### Your task
When the material ends, stop; until then, set down every line exactly.

### Data for the task
[Start of section]

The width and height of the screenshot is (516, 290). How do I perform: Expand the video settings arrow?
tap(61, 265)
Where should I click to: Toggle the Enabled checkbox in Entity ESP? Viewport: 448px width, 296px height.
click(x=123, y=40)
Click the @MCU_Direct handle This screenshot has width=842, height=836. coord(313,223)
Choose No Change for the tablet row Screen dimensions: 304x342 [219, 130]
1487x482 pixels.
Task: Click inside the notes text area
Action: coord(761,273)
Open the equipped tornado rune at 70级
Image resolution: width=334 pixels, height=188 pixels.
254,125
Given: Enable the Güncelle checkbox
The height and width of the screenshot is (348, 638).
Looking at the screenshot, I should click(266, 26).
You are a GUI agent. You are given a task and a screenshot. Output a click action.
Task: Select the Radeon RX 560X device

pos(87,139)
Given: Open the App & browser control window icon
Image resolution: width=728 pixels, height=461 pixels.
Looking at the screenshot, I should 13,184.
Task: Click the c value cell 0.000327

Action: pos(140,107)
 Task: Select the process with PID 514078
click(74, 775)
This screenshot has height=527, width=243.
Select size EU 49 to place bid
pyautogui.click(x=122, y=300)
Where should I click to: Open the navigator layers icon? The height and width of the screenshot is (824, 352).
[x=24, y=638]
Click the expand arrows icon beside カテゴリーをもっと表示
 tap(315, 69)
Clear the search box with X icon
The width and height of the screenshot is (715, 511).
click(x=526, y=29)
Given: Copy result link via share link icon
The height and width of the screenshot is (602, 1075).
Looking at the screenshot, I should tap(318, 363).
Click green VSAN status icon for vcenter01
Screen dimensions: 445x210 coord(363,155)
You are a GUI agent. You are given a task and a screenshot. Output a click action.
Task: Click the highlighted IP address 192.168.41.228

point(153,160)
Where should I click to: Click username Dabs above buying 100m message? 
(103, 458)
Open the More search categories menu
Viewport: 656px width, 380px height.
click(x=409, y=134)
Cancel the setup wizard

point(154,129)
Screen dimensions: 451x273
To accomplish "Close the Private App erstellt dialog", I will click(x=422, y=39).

[End of section]

### Response below
The width and height of the screenshot is (516, 290). How do I perform: Expand the video settings arrow?
tap(61, 265)
Where should I click to: Toggle the Enabled checkbox in Entity ESP? Viewport: 448px width, 296px height.
click(x=123, y=40)
Click the @MCU_Direct handle This screenshot has width=842, height=836. coord(313,223)
Choose No Change for the tablet row Screen dimensions: 304x342 [219, 130]
1487x482 pixels.
Task: Click inside the notes text area
Action: coord(761,273)
Open the equipped tornado rune at 70级
Image resolution: width=334 pixels, height=188 pixels.
254,125
Given: Enable the Güncelle checkbox
The height and width of the screenshot is (348, 638).
Looking at the screenshot, I should click(266, 26).
You are a GUI agent. You are given a task and a screenshot. Output a click action.
Task: Select the Radeon RX 560X device

pos(87,139)
Given: Open the App & browser control window icon
Image resolution: width=728 pixels, height=461 pixels.
Looking at the screenshot, I should 13,184.
Task: Click the c value cell 0.000327

Action: pos(140,107)
 Task: Select the process with PID 514078
click(74, 775)
This screenshot has height=527, width=243.
Select size EU 49 to place bid
pyautogui.click(x=122, y=300)
Where should I click to: Open the navigator layers icon? The height and width of the screenshot is (824, 352).
[x=24, y=638]
Click the expand arrows icon beside カテゴリーをもっと表示
 tap(315, 69)
Clear the search box with X icon
The width and height of the screenshot is (715, 511).
click(x=526, y=29)
Given: Copy result link via share link icon
The height and width of the screenshot is (602, 1075).
Looking at the screenshot, I should tap(318, 363).
Click green VSAN status icon for vcenter01
Screen dimensions: 445x210 coord(363,155)
You are a GUI agent. You are given a task and a screenshot. Output a click action.
Task: Click the highlighted IP address 192.168.41.228

point(153,160)
Where should I click to: Click username Dabs above buying 100m message? 
(103, 458)
Open the More search categories menu
Viewport: 656px width, 380px height.
click(x=409, y=134)
Cancel the setup wizard

point(154,129)
Screen dimensions: 451x273
To accomplish "Close the Private App erstellt dialog", I will click(x=422, y=39).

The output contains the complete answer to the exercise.